Segment Start: Data

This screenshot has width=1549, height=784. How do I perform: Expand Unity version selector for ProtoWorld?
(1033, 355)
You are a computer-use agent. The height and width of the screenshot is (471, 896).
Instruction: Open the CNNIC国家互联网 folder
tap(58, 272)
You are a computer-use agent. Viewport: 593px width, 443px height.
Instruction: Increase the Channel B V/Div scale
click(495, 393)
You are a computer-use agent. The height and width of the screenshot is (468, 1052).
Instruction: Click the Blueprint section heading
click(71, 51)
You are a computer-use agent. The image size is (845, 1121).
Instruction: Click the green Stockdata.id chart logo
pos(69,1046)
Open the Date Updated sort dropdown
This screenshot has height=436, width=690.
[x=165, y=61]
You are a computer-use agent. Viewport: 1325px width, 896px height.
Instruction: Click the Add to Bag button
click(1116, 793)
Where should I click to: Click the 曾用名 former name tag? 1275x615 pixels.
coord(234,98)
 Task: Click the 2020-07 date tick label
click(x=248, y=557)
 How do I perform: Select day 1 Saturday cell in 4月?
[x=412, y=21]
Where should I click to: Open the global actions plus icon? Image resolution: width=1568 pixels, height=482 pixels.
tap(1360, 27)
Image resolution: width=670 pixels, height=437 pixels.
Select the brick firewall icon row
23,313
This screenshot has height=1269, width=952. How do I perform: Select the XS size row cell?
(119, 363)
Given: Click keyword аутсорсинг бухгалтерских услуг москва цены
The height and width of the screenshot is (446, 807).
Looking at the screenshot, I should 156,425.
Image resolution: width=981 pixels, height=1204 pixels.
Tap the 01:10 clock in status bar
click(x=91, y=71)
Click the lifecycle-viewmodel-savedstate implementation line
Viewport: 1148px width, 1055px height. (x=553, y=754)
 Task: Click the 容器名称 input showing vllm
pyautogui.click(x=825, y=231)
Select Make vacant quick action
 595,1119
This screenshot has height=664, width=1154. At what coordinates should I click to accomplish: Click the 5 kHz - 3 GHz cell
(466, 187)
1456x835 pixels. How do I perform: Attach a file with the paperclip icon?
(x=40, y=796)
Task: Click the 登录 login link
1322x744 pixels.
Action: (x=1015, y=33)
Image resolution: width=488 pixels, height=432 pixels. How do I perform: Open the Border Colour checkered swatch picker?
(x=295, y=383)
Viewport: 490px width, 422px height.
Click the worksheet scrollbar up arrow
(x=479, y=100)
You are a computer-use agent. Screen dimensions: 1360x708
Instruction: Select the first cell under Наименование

Segment End: Data

Your objective
The reply should consist of all the records, repeated exactly.

Solution to the exercise
This screenshot has width=1549, height=784. How do I perform: Expand Unity version selector for ProtoWorld?
(1033, 355)
You are a computer-use agent. The height and width of the screenshot is (471, 896).
Instruction: Open the CNNIC国家互联网 folder
tap(58, 272)
You are a computer-use agent. Viewport: 593px width, 443px height.
Instruction: Increase the Channel B V/Div scale
click(495, 393)
You are a computer-use agent. The height and width of the screenshot is (468, 1052).
Instruction: Click the Blueprint section heading
click(71, 51)
You are a computer-use agent. The image size is (845, 1121).
Instruction: Click the green Stockdata.id chart logo
pos(69,1046)
Open the Date Updated sort dropdown
This screenshot has height=436, width=690.
[x=165, y=61]
You are a computer-use agent. Viewport: 1325px width, 896px height.
Instruction: Click the Add to Bag button
click(1116, 793)
Where should I click to: Click the 曾用名 former name tag? 1275x615 pixels.
coord(234,98)
 Task: Click the 2020-07 date tick label
click(x=248, y=557)
 How do I perform: Select day 1 Saturday cell in 4月?
[x=412, y=21]
Where should I click to: Open the global actions plus icon? Image resolution: width=1568 pixels, height=482 pixels.
tap(1360, 27)
Image resolution: width=670 pixels, height=437 pixels.
Select the brick firewall icon row
23,313
This screenshot has height=1269, width=952. How do I perform: Select the XS size row cell?
(119, 363)
Given: Click keyword аутсорсинг бухгалтерских услуг москва цены
The height and width of the screenshot is (446, 807).
Looking at the screenshot, I should 156,425.
Image resolution: width=981 pixels, height=1204 pixels.
Tap the 01:10 clock in status bar
click(x=91, y=71)
Click the lifecycle-viewmodel-savedstate implementation line
Viewport: 1148px width, 1055px height. (x=553, y=754)
 Task: Click the 容器名称 input showing vllm
pyautogui.click(x=825, y=231)
Select Make vacant quick action
 595,1119
This screenshot has height=664, width=1154. At what coordinates should I click to accomplish: Click the 5 kHz - 3 GHz cell
(466, 187)
1456x835 pixels. How do I perform: Attach a file with the paperclip icon?
(x=40, y=796)
Task: Click the 登录 login link
1322x744 pixels.
Action: (x=1015, y=33)
Image resolution: width=488 pixels, height=432 pixels. How do I perform: Open the Border Colour checkered swatch picker?
(x=295, y=383)
Viewport: 490px width, 422px height.
Click the worksheet scrollbar up arrow
(x=479, y=100)
You are a computer-use agent. Screen dimensions: 1360x708
Instruction: Select the first cell under Наименование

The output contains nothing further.